Para o caso de contexto 2D, aplique a transformação retornada pela chamada de renderização ao .style.transform property:
const ctx = document.getElementById('canvas').getContext('2d');
const form_element = document.getElementById('form_element');
const canvas = document.getElementById('canvas');
canvas.onpaint = () => {
ctx.reset();
// Draw the form element at x:0, y:0
let transform = ctx.drawElementImage(form_element, 0, 0);
// Sync the DOM location with the drawn location
form_element.style.transform = transform.toString();
};
Com o WebGL ou o WebGPU, a localização na tela de um elemento depende de como a textura de saída é usada pelo código do shader e não pode ser deduzida do contexto de renderização da tela. No entanto, se o programa de shader usar uma projeção de visualização de modelo típica para desenhar a textura, você poderá usar a nova função de conveniência element.getElementTransform() para calcular uma transformação que pode ser usada da mesma forma que o valor de retorno de drawElementImage(). Para facilitar isso, faça o seguinte:
- Converter a matriz de MVP do WebGL em uma matriz do DOM.
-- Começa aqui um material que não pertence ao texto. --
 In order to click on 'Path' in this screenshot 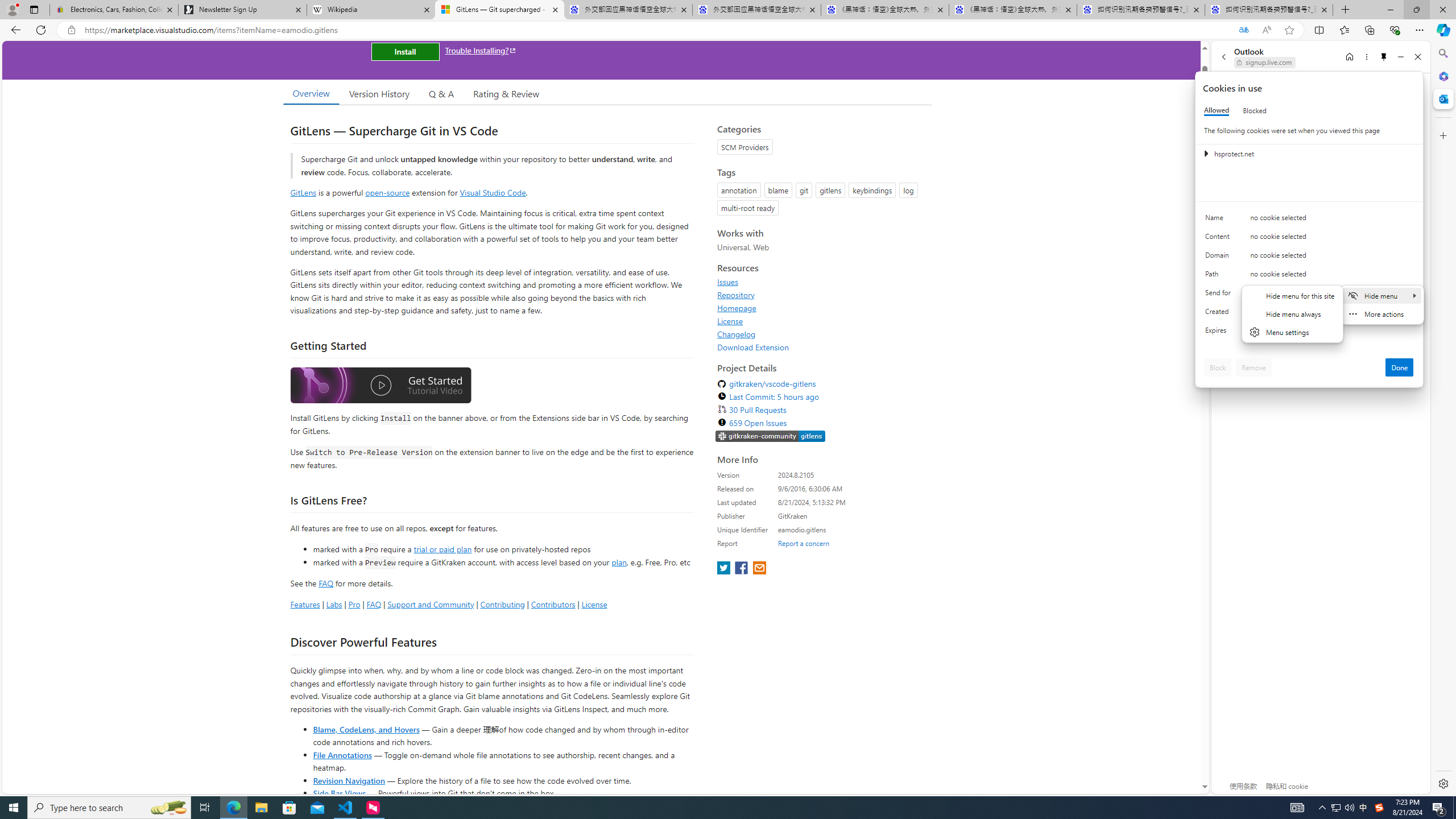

- Normalizar o elemento HTML. Os elementos HTML são dimensionados em pixels (por exemplo, 200 px de largura). No entanto, o WebGL geralmente trata os objetos como "quadrados unitários", por exemplo, variando de 0 a 1. Se você não normalizar, o botão de 200 px vai parecer 200 vezes maior.
- Mapear para a janela de visualização da tela. Essa etapa é a fase de "redimensionamento": ela estica novamente a matemática do espaço da unidade para corresponder às dimensões reais de pixels do elemento
<canvas>na tela. Ele também inverte o eixo Y, porque no WebGL, para cima é positivo, mas no CSS, para baixo é positivo. - Calcule a transformação final. Multiplique as matrizes na ordem:
Viewport * MVP * Normalization.. Combinar as matrizes em uma transformação final produz um "mapa" que informa ao navegador exatamente onde a camada do elemento HTML deve ficar para se alinhar ao desenho 3D. - Aplique a transformação ao elemento HTML. Isso move a camada de elementos HTML para ficar diretamente acima dos pixels renderizados. Isso garante que, quando um usuário clicar em um botão ou selecionar um texto, ele vai acertar o elemento HTML real.
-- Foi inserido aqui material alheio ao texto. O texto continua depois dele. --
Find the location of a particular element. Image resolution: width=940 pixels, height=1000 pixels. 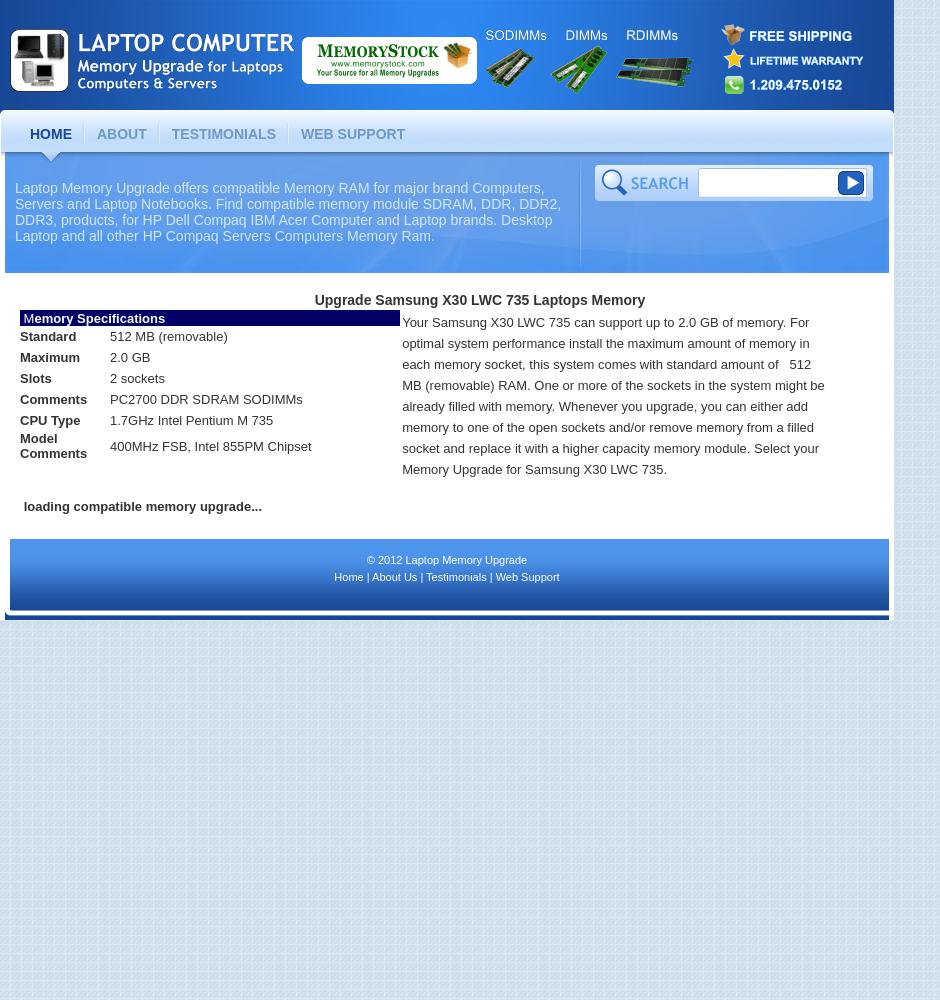

'M' is located at coordinates (26, 317).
if (canvas.getElementTransform) {
// 1. Convert WebGL MVP Matrix to DOM Matrix
const mvpDOM = new DOMMatrix(Array.from(htmlElementMVP));
// 2. Normalize the HTML element (pixels -> 1x1 unit square)
const width = targetHTMLElement.offsetWidth;
const height = targetHTMLElement.offsetHeight;
const cssToUnitSpace = new DOMMatrix()
.scale(1 / width, -1 / height, 1) // Shrink to unit size and flip Y
.translate(-width / 2, -height / 2); // Center the element
// 3. Map to the canvas viewport
const clipToCanvasViewport = new DOMMatrix()
.translate(canvas.width / 2, canvas.height / 2) // Move origin to center
.scale(canvas.width / 2, -canvas.height / 2, 1); // Stretch to canvas dimensions
// 4. Multiply: (Clip -> Pixels) * (MVP) * (pixels -> unit square)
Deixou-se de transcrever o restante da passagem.